You go to Google, beginning an endless search, looking for websites of different thrusters’ companies and providers. Ok, you find a few, say half a dozen, to keep your design options open. It is now time to look for a summary of the characteristics of the thrusters offered by such companies; something like a datasheet, providing a clear overview of the performance parameters of the components you are after. And this is harder than you expect. Navigating through the websites of these companies, hopelessly looking for that one PDF file, after which you are expected to start the actual design process, takes you a few hours if you are lucky.

Mosaic of thruster datasheets
Mosaic of thruster datasheets from Phase Four, Advanced Space Technologies, Enpulsion, Moog, and Tethers Unlimited.

Now you’ve found six datasheets, stating the dimensions and main features of different thrusters. You are ready to compare them, to check the compliance of the commercially available options with your requirements, perform a feasibility assessment, and advance the design process, which already took you too much time with minimal resources available for core design and engineering.

The disappointment is almost overwhelming. Two companies do not state the weight of the thrusters, one says ‘lightweight’, and the other three do report the values: in kilograms, pounds, and grams, respectively. After converting to the same units and performing some kind of educated guess/estimate of the missing values, you get your first biased comparison of the mass of the thrusters.

Time to check the dimensions. What the six datasheets offer is: a drawing of the model, a table, a graph, and units in meters, yards, and feet, respectively. After extrapolating the useful data, discerning the dimensions from the renderings of the models and converting the units, you are left with your probably flawed second comparison.

Example of thruster drawings Example of thruster performance graphs

Examples of thruster drawings & performance graphs, extracted from datasheets provided by Advanced Space Technologies and Enpulsion.

Engineers working on the design of highly complex space systems are left facing endless hours hunting for the right specifications. The core problem is the lack of conformity in how the data are reported by different suppliers of space systems, subsystems, and components. The engineer is lost in a sea of data, due to the absence of a set of standards and coherence, resulting in the loss of significant man-hours: time he or she ought to spend on solving core design and engineering challenges.

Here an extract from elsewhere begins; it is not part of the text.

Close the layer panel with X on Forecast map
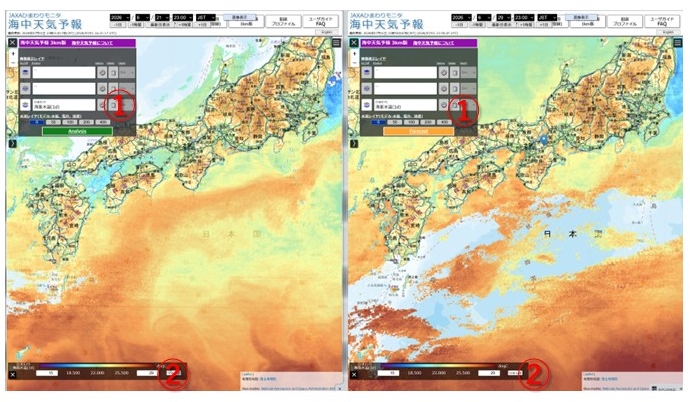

My role at satsearch is to explore the possibility of developing a better way to approach the design of complex systems, by unifying the underlying supply chain data. During the course of the coming year, I will be sharing insights into the tools we are developing to help tackle this fundamental challenge in the space industry. Only by addressing the core challenge of unifying the global supply chain, will we be able to achieve our ambitions in space over the coming decade.

It’s time to fix this and let engineers focus on the excitement of pushing the boundaries of the cosmos.